Use of preclinical rodent models allows for control of some factors that may complicate clinical research, such as route of administration. As previously mentioned, a large majority of current THC preclinical research is focused on i.p. injection of THC, which is not representative of the common clinical route of administration. Use of inhaled THC can instead control for the effect that route of administration can have on the pharmacokinetics of and phenotypic response to the drug. Drugs i.p. injected are subject to first-pass metabolism via the liver (65, 66), whereas inhaled drugs bypass this step. It therefore is advantageous to match the route of administration as best as possible in preclinical models of cannabis use to the prevalent mode of use in humans, inhalation. While oral consumption is another common route of administration, it was not the focus of this study. It has recently been demonstrated in a preclinical model that the route of administration can indeed influence the phenotypic response to the drug. A 2021 publication (67) found that administering THC in multiple different routes of administration had an effect on the potency of drug and the onset and duration of effect in a drug discrimination paradigm, further supporting the notion that preclinical THC research would benefit from matching the inhalation route of administration. Our serum THC concentration results clearly demonstrate the effect route of administration has on the pharmacokinetic properties of THC; both inhaled doses of THC saw increased rates of absorption and quicker clearance from the bloodstream as compared to the i.p. injected THC (Figure 2A).
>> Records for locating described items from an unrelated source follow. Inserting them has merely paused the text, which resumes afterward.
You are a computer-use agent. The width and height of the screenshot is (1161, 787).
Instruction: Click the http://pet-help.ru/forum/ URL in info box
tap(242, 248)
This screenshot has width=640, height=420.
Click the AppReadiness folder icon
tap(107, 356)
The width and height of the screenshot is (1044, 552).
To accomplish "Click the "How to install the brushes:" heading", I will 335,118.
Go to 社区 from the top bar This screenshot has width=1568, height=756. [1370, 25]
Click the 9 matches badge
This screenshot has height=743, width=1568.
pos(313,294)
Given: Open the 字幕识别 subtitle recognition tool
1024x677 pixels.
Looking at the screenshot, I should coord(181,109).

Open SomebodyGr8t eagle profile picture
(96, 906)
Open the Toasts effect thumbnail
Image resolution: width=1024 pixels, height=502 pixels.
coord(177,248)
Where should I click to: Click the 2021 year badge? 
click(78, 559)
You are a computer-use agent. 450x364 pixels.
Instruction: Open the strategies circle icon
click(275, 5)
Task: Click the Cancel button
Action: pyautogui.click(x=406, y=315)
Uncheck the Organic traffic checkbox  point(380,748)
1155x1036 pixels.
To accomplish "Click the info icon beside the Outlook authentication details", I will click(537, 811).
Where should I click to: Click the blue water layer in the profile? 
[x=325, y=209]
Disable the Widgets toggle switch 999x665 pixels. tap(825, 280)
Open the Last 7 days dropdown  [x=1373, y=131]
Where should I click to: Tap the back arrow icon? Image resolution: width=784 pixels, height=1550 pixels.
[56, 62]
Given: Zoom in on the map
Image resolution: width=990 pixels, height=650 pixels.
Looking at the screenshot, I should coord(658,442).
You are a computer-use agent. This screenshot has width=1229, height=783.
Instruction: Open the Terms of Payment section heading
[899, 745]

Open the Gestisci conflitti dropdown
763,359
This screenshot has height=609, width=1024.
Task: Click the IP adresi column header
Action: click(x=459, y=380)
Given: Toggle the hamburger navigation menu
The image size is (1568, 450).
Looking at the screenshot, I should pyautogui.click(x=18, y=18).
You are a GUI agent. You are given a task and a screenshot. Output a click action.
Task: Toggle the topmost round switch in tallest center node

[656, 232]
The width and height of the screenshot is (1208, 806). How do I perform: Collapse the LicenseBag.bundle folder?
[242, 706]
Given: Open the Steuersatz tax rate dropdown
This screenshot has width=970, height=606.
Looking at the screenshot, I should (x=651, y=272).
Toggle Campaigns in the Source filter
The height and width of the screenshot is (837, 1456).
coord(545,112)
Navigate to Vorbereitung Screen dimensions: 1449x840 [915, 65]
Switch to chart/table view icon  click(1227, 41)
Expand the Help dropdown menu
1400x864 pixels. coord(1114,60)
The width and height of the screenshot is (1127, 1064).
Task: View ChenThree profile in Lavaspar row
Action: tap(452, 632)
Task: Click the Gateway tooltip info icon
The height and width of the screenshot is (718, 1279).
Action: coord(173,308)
As with all research studies, there are some limitations in the work presented here. This paper primarily focuses on female rats, and it has been previously established that the pharmacological properties of THC in rodents may be dependent on both sex and strain (68-70). While our focus for this study was examining female rats as a first step for additional work, investigating the same paradigm in male rats may be valuable in the future. Additionally, it may be useful to investigate the effects of chronic THC administration prior to collecting test blood samples, to elucidate the consequences chronic use may have on the pharmacokinetic properties of THC in rats. There has been clinical research demonstrating that chronic THC consumption can result in detection of THC and/or metabolites for a significantly longer time period than seen in infrequent users (48, 71, 72), even though prolonged psychological effects may not be seen. As previously discussed, clinical research investigating inhaled THC has used multiple formulations (vaped as an isolated compound or smoked within the cannabis plant); there is evidence to suggest the pharmacokinetics of these two methods of inhalation are comparable (73), but more attention to possible differences is still needed. As more preclinical work with inhaled THC is reported, distinguishing differences will become clearer. The present study included locomotor testing for 45-minute periods after THC administration; it may be beneficial to look at time periods extending out multiple hours after exposure, as there may be longer term effects of THC and metabolites as they remain in the bloodstream for multiple hours. Finally, this rodent model of passive inhalation cannot be directly compared with active inhalation models in clinical research, as each animal will have unique breathing rates within the inhalation chamber. A similar limitation does exist in human models, however, where each subject may have different inhalation volumes and hold times in even the most regulated testing regimes.

5. Conclusion

Here we present a validated UPLC-MS/MS method for the quantification of THC, 11-OH-THC, and THC-COOH in rat serum, as well as a preclinical inhalation model for further THC research. This model is a simple and safe method for the administration of inhaled THC which could be implemented in both acute and chronic preclinical THC research going forward. The serum C_max values for both our low and high dose of inhaled THC (43.3 ng/mL and 71.6 ng/mL, respectively) were found to be within a range observed in clinical studies investigating smoked or vaped cannabis (mean C_max ranges from 4-162 ng/mL) at similar doses (16, 18-21), and could be utilized in future phenotypic and neurological studies investigating the effects of THC consumption in rats.